For the professionals at Butterfields, today’s auction will be business as usual, but with the added fizz that an old-school Hollywood pedigree always provides. On average, the auction house handles about four to five Hollywood estate sales a year.

“It’s a connection with the past. It’s an attempt to draw a line [between] where others have come from and where we have come from,” said Jeff Smith, a dapper middle-aged man who works in Butterfields’ department of furniture and decorative arts, as he surveyed a cocktail-hour, invitation-only viewing of the Stoll estate Thursday. “This may sound bad, but sometimes it’s easier to be romantic and love an object than another person.”

Estate auction previews are strange affairs, windows on individual lives that appeal both to cultivated eyes and inquiring minds. Wine, hors d’oeuvres, expert opinion and plain old gossip are the active ingredients at these events, and the sometimes over-the-top tastes of the dead aren’t necessarily granted more critical leeway than those of the living. Some professional auction mavens have sharp claws, which they brandish while pointing out, in stage whispers, a minor imperfection in a Chinese lacquered box or an especially garish Dresden figurine.

But there’s also a palpable feeling of pleasure that pervades any gathering of people with a shared obsession.
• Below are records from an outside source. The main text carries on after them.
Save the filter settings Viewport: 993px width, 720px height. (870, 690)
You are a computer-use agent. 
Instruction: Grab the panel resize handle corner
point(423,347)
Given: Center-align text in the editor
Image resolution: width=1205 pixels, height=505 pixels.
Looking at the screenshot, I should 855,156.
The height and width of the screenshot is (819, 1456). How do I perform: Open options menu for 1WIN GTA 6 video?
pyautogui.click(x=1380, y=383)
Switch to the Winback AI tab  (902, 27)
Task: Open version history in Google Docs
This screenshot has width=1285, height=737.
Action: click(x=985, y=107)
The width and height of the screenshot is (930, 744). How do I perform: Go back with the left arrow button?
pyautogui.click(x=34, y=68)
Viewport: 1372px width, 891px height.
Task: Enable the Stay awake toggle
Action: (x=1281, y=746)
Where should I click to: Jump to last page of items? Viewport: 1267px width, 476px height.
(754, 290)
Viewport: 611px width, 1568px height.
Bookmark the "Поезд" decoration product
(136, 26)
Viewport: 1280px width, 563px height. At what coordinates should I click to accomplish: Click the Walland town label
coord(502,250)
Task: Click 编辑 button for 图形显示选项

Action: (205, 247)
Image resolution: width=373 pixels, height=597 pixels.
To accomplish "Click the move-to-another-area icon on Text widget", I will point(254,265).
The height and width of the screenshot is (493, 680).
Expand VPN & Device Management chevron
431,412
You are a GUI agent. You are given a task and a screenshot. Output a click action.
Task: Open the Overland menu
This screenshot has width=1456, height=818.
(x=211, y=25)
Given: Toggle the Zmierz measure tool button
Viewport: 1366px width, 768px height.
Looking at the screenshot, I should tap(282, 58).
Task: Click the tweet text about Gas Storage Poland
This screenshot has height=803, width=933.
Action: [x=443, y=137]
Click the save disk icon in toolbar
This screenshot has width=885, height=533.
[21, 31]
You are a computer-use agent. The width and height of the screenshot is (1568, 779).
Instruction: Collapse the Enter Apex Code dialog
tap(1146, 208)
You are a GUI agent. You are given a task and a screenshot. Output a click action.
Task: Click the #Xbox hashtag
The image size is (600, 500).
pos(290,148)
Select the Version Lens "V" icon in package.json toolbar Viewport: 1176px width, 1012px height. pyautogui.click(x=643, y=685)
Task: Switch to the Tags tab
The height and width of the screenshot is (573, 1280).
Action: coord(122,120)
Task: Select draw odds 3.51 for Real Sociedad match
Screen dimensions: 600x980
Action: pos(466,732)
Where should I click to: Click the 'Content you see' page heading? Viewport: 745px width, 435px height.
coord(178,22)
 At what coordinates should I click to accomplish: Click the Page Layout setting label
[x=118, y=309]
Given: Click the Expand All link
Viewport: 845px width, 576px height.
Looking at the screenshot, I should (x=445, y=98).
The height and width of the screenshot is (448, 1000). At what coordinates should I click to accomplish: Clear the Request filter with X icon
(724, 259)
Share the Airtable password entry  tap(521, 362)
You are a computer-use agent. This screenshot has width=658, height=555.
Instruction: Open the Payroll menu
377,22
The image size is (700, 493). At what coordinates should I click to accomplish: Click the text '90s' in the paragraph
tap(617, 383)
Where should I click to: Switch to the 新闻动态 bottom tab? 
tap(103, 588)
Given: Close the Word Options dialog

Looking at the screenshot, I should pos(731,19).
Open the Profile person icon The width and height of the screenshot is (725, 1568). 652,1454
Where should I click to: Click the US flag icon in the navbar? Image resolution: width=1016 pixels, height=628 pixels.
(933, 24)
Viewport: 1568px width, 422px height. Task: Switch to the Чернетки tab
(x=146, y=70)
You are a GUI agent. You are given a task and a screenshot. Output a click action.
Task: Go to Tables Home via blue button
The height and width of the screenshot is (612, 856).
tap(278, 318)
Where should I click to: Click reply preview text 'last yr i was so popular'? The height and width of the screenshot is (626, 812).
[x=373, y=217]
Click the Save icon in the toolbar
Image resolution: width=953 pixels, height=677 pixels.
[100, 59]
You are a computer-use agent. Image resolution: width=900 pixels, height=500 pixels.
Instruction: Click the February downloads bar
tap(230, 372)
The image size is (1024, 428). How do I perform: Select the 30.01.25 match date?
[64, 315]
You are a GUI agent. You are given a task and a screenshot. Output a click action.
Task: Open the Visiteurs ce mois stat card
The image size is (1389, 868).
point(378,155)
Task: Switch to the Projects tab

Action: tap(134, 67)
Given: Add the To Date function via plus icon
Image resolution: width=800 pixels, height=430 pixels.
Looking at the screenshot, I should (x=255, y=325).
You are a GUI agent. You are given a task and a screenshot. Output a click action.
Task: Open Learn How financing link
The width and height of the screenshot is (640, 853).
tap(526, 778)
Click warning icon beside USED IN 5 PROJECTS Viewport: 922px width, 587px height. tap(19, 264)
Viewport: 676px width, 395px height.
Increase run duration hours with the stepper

The bargain-hunting faithful drifted from object to object in clumps of twos and threes, exclaiming while pausing to replenish their wine glasses or pluck hors d’oeuvres from a silver tray. A striking portrait of the silky-haired, gray-eyed Merian Stoll, nicknamed “Dallas” for her hometown, stared from a wall. “Ninety-five percent of portraits you see done from life are pretty miserable,” Smith said. “They’re what I call Sears, Roebuck portraits. These are actually very good.”

There’s a strong sense of playfulness in the dollhouses, vintage Lionel trains, porcelain tchotchkes and other objects that the couple apparently lavished on each other. “It’s that wonderful Hollywood thing about not quite growing up,” said Cameron Whiteman, Butterfields’ senior vice president of business development.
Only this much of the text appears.